WHAT YOU ARE ASKED TO DO — Lay out as a numbered list the rows between the line holding "Image resolution: width=752" and the line holding "point(268,449)", inclusive, omitting blank lines.
## Begin GIVEN RECORDS
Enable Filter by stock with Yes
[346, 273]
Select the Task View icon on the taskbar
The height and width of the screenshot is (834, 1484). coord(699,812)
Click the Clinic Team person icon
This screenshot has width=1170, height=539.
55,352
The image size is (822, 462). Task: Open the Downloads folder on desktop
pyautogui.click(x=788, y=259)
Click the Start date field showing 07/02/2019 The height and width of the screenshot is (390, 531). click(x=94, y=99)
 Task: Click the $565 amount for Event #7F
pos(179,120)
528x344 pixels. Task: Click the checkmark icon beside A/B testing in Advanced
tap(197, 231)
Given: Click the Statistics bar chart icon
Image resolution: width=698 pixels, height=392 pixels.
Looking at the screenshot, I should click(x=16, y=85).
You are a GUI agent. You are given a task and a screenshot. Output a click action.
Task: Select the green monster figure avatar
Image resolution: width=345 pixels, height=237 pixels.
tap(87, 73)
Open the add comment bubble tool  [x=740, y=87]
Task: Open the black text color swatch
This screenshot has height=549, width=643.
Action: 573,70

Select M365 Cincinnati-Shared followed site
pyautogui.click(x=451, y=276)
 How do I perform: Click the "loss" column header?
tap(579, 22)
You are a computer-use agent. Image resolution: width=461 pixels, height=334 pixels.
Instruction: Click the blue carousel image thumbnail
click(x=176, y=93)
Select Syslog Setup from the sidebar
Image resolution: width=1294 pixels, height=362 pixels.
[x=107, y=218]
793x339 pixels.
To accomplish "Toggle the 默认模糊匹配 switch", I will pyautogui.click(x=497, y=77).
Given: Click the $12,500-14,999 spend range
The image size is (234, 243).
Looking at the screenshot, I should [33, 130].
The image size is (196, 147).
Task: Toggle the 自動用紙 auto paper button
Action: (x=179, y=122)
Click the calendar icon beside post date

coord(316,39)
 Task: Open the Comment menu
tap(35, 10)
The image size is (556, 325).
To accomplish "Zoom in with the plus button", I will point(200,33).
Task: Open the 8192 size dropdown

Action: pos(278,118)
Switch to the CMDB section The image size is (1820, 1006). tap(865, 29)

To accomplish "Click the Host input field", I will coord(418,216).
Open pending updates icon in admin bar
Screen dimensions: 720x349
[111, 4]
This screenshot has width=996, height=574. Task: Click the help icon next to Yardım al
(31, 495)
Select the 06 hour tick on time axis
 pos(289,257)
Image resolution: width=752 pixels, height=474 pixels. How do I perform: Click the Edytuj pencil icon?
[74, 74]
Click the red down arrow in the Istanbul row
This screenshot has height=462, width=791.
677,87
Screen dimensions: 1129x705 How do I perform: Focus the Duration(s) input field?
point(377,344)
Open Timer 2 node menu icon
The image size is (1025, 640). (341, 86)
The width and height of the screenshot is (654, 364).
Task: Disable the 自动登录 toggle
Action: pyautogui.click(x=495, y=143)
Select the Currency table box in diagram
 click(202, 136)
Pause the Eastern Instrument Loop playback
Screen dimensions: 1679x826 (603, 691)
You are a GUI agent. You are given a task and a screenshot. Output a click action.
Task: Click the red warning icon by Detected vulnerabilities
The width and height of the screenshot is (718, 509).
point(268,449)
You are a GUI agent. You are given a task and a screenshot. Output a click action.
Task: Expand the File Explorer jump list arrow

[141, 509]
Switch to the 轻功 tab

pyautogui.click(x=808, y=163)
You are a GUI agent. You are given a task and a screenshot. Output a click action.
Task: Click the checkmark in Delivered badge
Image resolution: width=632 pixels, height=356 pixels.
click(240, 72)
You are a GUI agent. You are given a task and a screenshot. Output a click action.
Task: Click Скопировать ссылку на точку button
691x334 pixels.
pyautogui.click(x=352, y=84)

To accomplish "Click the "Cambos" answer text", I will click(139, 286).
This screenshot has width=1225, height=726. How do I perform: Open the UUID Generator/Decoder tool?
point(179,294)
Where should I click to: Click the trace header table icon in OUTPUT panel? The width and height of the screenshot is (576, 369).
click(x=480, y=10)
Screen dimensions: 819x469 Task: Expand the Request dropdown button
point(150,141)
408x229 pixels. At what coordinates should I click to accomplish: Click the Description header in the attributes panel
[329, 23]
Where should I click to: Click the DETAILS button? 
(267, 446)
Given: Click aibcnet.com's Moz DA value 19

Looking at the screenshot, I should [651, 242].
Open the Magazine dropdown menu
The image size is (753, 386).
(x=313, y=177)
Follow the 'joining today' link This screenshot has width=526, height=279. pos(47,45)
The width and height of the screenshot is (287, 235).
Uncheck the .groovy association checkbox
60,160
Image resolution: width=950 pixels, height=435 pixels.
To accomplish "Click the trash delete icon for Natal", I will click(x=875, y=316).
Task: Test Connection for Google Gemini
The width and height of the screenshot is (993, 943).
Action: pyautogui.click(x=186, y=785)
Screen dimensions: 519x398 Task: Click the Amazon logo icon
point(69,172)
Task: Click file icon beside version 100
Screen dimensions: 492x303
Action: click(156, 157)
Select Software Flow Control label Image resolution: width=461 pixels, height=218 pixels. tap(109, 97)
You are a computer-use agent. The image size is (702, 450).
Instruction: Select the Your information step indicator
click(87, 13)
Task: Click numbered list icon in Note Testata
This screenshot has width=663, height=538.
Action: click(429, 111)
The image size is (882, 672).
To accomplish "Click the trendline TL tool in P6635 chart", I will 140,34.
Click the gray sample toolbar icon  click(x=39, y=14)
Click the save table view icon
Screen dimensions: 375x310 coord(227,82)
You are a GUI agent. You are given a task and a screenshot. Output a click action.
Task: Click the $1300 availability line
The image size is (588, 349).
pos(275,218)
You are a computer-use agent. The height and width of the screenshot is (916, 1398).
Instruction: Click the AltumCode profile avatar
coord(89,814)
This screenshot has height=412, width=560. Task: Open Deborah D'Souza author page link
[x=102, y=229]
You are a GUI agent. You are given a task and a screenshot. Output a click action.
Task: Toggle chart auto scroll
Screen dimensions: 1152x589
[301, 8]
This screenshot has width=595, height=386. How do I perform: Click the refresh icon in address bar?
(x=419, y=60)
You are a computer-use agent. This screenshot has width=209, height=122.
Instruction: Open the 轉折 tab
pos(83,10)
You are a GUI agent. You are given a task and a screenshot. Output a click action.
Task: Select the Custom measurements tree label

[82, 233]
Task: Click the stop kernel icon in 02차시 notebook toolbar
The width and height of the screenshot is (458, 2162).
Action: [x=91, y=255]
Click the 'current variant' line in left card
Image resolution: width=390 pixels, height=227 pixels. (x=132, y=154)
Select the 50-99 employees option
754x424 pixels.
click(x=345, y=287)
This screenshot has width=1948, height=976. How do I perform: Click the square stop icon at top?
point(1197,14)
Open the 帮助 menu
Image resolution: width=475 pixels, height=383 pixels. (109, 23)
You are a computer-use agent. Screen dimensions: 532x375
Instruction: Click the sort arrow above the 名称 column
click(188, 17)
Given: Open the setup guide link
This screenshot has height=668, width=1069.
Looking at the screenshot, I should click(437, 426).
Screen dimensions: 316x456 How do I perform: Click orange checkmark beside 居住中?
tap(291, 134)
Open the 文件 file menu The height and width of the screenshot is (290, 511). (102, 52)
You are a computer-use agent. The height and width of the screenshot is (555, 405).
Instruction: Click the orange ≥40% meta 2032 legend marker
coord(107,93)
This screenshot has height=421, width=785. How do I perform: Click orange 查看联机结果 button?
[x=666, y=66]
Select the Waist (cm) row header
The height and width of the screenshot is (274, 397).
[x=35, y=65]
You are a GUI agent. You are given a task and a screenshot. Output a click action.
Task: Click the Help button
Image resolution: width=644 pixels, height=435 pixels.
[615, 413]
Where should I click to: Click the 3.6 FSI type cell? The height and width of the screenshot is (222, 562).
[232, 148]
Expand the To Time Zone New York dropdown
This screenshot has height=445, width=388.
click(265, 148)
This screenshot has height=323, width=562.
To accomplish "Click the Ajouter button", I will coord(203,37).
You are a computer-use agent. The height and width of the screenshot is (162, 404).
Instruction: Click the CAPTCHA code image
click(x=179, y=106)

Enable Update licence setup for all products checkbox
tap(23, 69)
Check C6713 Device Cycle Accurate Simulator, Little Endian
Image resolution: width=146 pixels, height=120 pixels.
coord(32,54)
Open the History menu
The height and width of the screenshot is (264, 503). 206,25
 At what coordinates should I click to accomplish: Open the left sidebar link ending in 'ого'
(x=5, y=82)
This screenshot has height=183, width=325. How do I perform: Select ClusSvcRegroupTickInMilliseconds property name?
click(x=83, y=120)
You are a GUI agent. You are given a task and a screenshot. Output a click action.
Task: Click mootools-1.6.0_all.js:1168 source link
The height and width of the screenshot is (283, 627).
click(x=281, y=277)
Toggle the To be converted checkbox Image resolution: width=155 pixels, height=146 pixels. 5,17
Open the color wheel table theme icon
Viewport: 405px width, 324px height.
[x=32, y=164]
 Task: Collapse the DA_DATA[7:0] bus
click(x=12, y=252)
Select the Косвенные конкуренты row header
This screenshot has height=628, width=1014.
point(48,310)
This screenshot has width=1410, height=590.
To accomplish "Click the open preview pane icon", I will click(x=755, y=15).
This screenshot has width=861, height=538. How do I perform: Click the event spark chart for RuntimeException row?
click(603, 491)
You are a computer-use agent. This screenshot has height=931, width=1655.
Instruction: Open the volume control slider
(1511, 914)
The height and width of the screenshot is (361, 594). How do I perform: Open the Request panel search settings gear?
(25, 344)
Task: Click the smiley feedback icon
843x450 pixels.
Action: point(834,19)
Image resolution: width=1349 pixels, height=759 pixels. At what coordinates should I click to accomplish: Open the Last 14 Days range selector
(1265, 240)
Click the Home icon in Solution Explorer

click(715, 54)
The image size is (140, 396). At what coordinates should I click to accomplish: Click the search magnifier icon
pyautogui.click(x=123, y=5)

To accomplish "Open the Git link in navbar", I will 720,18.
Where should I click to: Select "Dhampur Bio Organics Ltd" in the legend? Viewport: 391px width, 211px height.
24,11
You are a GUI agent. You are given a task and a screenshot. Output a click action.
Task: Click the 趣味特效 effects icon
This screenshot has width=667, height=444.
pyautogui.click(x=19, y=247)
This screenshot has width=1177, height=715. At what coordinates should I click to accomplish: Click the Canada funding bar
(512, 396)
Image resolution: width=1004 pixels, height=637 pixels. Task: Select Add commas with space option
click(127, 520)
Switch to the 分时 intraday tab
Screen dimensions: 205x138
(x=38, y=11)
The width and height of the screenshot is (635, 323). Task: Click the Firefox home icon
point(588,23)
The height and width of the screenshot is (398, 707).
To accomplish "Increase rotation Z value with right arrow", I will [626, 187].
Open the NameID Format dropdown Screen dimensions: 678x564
## End GIVEN RECORDS
TASK RESULT —
1. Image resolution: width=752 pixels, height=474 pixels. How do I perform: Click the Edytuj pencil icon?
2. [74, 74]
3. Click the red down arrow in the Istanbul row
4. This screenshot has height=462, width=791.
5. 677,87
6. Screen dimensions: 1129x705 How do I perform: Focus the Duration(s) input field?
7. point(377,344)
8. Open Timer 2 node menu icon
9. The image size is (1025, 640). (341, 86)
10. The width and height of the screenshot is (654, 364).
11. Task: Disable the 自动登录 toggle
12. Action: pyautogui.click(x=495, y=143)
13. Select the Currency table box in diagram
14.  click(202, 136)
15. Pause the Eastern Instrument Loop playback
16. Screen dimensions: 1679x826 (603, 691)
17. You are a GUI agent. You are given a task and a screenshot. Output a click action.
18. Task: Click the red warning icon by Detected vulnerabilities
19. The width and height of the screenshot is (718, 509).
20. point(268,449)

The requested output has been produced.